**What you need to do:**
Print out the entries below with no edits.

**Data:**

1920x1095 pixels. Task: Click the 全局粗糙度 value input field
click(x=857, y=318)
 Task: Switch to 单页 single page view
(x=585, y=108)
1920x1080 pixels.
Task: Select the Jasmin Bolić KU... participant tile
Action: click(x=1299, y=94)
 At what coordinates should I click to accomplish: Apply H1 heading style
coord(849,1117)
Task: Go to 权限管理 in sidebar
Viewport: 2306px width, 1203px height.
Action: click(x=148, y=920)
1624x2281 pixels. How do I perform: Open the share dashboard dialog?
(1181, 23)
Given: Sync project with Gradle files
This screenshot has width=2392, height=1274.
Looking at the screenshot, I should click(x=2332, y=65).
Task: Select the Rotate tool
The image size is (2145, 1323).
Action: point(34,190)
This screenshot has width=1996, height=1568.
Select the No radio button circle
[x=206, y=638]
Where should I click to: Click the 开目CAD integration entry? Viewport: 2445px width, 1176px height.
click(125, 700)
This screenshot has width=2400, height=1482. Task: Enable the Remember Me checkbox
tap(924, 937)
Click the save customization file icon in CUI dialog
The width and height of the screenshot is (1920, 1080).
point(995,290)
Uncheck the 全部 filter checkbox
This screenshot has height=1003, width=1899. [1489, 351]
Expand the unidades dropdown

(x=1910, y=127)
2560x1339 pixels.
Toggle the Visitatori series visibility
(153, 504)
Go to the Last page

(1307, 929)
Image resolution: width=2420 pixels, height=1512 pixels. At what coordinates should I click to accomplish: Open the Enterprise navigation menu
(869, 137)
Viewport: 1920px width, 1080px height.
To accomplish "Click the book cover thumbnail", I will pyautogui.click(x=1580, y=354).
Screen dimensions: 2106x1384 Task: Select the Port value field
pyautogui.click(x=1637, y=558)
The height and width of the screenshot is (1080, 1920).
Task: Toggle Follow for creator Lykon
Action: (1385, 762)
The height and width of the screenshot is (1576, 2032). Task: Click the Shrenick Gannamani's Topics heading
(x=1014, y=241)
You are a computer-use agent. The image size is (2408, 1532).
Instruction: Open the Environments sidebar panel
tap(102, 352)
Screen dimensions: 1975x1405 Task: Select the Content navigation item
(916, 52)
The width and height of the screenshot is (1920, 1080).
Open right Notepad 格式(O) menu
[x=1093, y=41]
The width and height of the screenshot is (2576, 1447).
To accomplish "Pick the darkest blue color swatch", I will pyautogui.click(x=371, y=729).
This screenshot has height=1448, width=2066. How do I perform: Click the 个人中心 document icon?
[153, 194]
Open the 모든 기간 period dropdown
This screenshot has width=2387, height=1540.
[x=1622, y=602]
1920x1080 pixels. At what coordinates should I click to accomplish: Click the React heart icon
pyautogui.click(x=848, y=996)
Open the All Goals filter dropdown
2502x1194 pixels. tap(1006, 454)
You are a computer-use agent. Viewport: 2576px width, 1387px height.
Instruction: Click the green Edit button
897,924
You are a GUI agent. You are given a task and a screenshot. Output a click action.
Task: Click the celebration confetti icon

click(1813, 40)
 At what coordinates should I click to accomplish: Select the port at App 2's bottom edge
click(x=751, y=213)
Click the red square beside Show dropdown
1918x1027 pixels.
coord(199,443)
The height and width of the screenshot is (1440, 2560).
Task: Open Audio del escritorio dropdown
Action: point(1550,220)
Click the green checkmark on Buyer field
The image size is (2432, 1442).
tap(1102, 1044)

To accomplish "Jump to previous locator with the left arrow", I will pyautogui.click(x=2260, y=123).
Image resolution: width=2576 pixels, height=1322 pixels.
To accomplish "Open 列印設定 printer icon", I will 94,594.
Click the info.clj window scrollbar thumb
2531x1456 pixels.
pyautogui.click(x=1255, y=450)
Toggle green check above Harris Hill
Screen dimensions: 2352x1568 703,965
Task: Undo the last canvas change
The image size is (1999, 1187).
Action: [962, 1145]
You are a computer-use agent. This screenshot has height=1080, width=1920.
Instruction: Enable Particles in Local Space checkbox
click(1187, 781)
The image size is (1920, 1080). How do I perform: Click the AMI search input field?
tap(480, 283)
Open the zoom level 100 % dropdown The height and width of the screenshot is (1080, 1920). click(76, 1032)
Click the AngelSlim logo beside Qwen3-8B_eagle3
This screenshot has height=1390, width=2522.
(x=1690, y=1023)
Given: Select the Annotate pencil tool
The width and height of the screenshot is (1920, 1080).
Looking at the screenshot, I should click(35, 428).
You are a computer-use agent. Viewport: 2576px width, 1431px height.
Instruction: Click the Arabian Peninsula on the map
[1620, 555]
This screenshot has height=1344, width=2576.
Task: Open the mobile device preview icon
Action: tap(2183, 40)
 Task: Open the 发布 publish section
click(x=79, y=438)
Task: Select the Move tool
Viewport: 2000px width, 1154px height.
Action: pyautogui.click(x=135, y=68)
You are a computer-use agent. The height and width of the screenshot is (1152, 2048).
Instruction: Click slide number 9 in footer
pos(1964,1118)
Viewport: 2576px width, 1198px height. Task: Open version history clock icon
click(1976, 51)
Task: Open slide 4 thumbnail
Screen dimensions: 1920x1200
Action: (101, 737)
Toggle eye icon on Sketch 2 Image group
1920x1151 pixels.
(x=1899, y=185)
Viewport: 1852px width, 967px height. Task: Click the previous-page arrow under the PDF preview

**Problem solution:**
1920x1095 pixels. Task: Click the 全局粗糙度 value input field
click(x=857, y=318)
 Task: Switch to 单页 single page view
(x=585, y=108)
1920x1080 pixels.
Task: Select the Jasmin Bolić KU... participant tile
Action: click(x=1299, y=94)
 At what coordinates should I click to accomplish: Apply H1 heading style
coord(849,1117)
Task: Go to 权限管理 in sidebar
Viewport: 2306px width, 1203px height.
Action: click(x=148, y=920)
1624x2281 pixels. How do I perform: Open the share dashboard dialog?
(1181, 23)
Given: Sync project with Gradle files
This screenshot has width=2392, height=1274.
Looking at the screenshot, I should click(x=2332, y=65).
Task: Select the Rotate tool
The image size is (2145, 1323).
Action: point(34,190)
This screenshot has width=1996, height=1568.
Select the No radio button circle
[x=206, y=638]
Where should I click to: Click the 开目CAD integration entry? Viewport: 2445px width, 1176px height.
click(125, 700)
This screenshot has width=2400, height=1482. Task: Enable the Remember Me checkbox
tap(924, 937)
Click the save customization file icon in CUI dialog
The width and height of the screenshot is (1920, 1080).
point(995,290)
Uncheck the 全部 filter checkbox
This screenshot has height=1003, width=1899. [1489, 351]
Expand the unidades dropdown

(x=1910, y=127)
2560x1339 pixels.
Toggle the Visitatori series visibility
(153, 504)
Go to the Last page

(1307, 929)
Image resolution: width=2420 pixels, height=1512 pixels. At what coordinates should I click to accomplish: Open the Enterprise navigation menu
(869, 137)
Viewport: 1920px width, 1080px height.
To accomplish "Click the book cover thumbnail", I will pyautogui.click(x=1580, y=354).
Screen dimensions: 2106x1384 Task: Select the Port value field
pyautogui.click(x=1637, y=558)
The height and width of the screenshot is (1080, 1920).
Task: Toggle Follow for creator Lykon
Action: (1385, 762)
The height and width of the screenshot is (1576, 2032). Task: Click the Shrenick Gannamani's Topics heading
(x=1014, y=241)
You are a computer-use agent. The image size is (2408, 1532).
Instruction: Open the Environments sidebar panel
tap(102, 352)
Screen dimensions: 1975x1405 Task: Select the Content navigation item
(916, 52)
The width and height of the screenshot is (1920, 1080).
Open right Notepad 格式(O) menu
[x=1093, y=41]
The width and height of the screenshot is (2576, 1447).
To accomplish "Pick the darkest blue color swatch", I will pyautogui.click(x=371, y=729).
This screenshot has height=1448, width=2066. How do I perform: Click the 个人中心 document icon?
[153, 194]
Open the 모든 기간 period dropdown
This screenshot has width=2387, height=1540.
[x=1622, y=602]
1920x1080 pixels. At what coordinates should I click to accomplish: Click the React heart icon
pyautogui.click(x=848, y=996)
Open the All Goals filter dropdown
2502x1194 pixels. tap(1006, 454)
You are a computer-use agent. Viewport: 2576px width, 1387px height.
Instruction: Click the green Edit button
897,924
You are a GUI agent. You are given a task and a screenshot. Output a click action.
Task: Click the celebration confetti icon

click(1813, 40)
 At what coordinates should I click to accomplish: Select the port at App 2's bottom edge
click(x=751, y=213)
Click the red square beside Show dropdown
1918x1027 pixels.
coord(199,443)
The height and width of the screenshot is (1440, 2560).
Task: Open Audio del escritorio dropdown
Action: point(1550,220)
Click the green checkmark on Buyer field
The image size is (2432, 1442).
tap(1102, 1044)

To accomplish "Jump to previous locator with the left arrow", I will pyautogui.click(x=2260, y=123).
Image resolution: width=2576 pixels, height=1322 pixels.
To accomplish "Open 列印設定 printer icon", I will 94,594.
Click the info.clj window scrollbar thumb
2531x1456 pixels.
pyautogui.click(x=1255, y=450)
Toggle green check above Harris Hill
Screen dimensions: 2352x1568 703,965
Task: Undo the last canvas change
The image size is (1999, 1187).
Action: [962, 1145]
You are a computer-use agent. This screenshot has height=1080, width=1920.
Instruction: Enable Particles in Local Space checkbox
click(1187, 781)
The image size is (1920, 1080). How do I perform: Click the AMI search input field?
tap(480, 283)
Open the zoom level 100 % dropdown The height and width of the screenshot is (1080, 1920). click(76, 1032)
Click the AngelSlim logo beside Qwen3-8B_eagle3
This screenshot has height=1390, width=2522.
(x=1690, y=1023)
Given: Select the Annotate pencil tool
The width and height of the screenshot is (1920, 1080).
Looking at the screenshot, I should click(35, 428).
You are a computer-use agent. Viewport: 2576px width, 1431px height.
Instruction: Click the Arabian Peninsula on the map
[1620, 555]
This screenshot has height=1344, width=2576.
Task: Open the mobile device preview icon
Action: tap(2183, 40)
 Task: Open the 发布 publish section
click(x=79, y=438)
Task: Select the Move tool
Viewport: 2000px width, 1154px height.
Action: pyautogui.click(x=135, y=68)
You are a computer-use agent. The height and width of the screenshot is (1152, 2048).
Instruction: Click slide number 9 in footer
pos(1964,1118)
Viewport: 2576px width, 1198px height. Task: Open version history clock icon
click(1976, 51)
Task: Open slide 4 thumbnail
Screen dimensions: 1920x1200
Action: (101, 737)
Toggle eye icon on Sketch 2 Image group
1920x1151 pixels.
(x=1899, y=185)
Viewport: 1852px width, 967px height. Task: Click the previous-page arrow under the PDF preview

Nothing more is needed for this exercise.